Object detection model training¶
YOLO (You Only Look Once) (Redmon et al., 2016) is the first object detection model which combines object detection (bounding box prediction) and classification (associated class probabilities) into a single neural network. This new approach makes the model very fast and enables its use for real-time inference, even on resource-constrained hardware. After the first release, several new YOLO versions improved the initial model and formed the YOLO family.
YOLOv5n is the most recommended model for the DIY camera trap at the moment.
It is highly recommended to read the tips for best training results if this is your first time training a detection model. Most of these tips are also relevant if you choose a different YOLO version.
YOLOv6 (Li et al., 2022) is specifically tailored for industrial applications and implements several new features, including a efficient decoupled head, anchor-free detection and optimized loss functions which can increase model performance.

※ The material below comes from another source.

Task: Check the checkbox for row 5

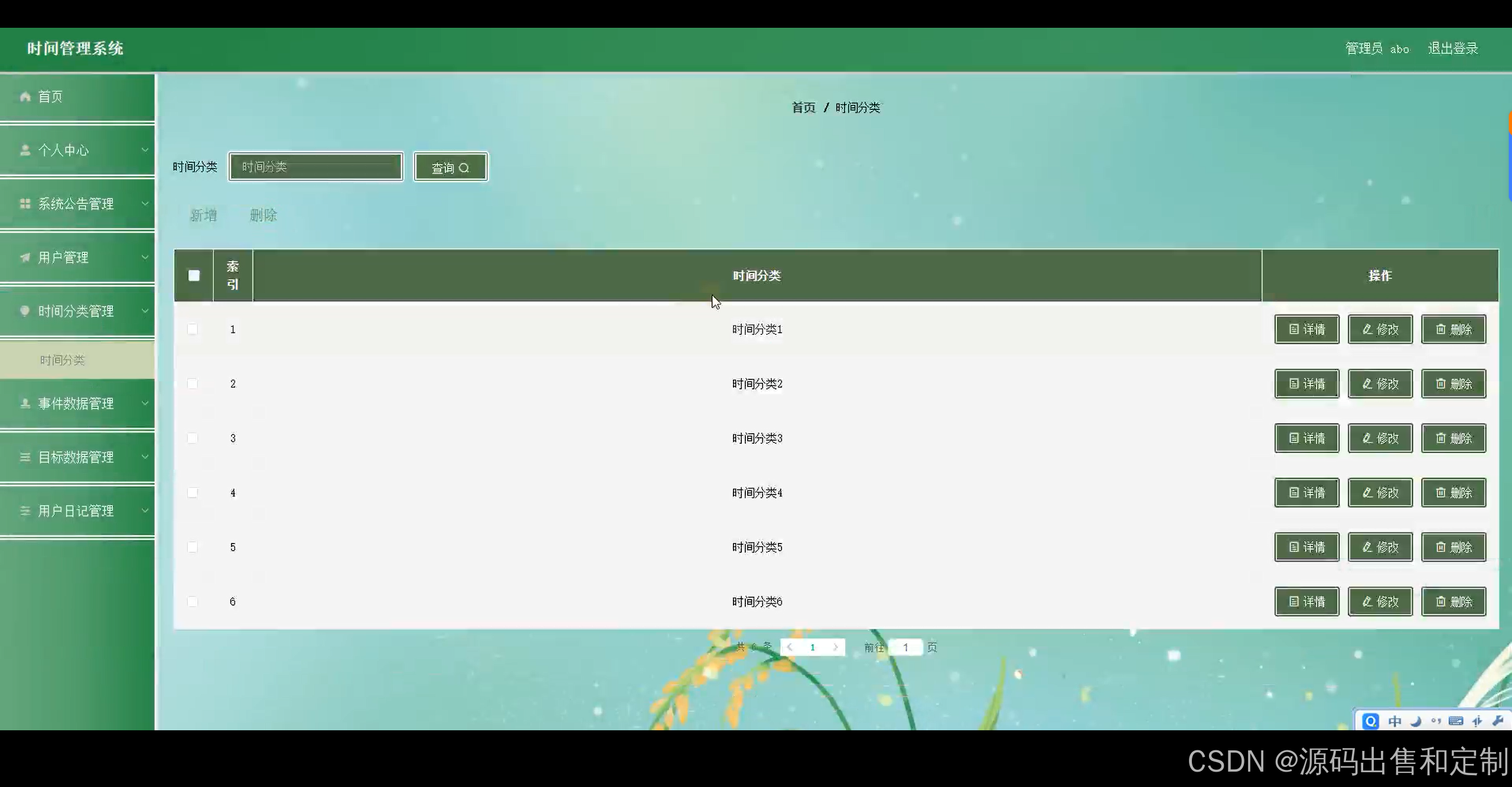Action: 193,547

YOLOv7 (Wang et al., 2022) implements new features, e.g. Extended-ELAN (E-ELAN) to enhance the learning ability of the network, improved model scaling techniques and re-parameterized convolution which can further increase model performance.
YOLOv8 by Ultralytics, the developers behind YOLOv5, claims to reach the current state-of-the-art performance by integrating new features, including anchor-free detection and a new backbone network and loss function. A big difference to other YOLO models are the developer-friendly options, such as the integrated command-line interface (CLI) and Python package.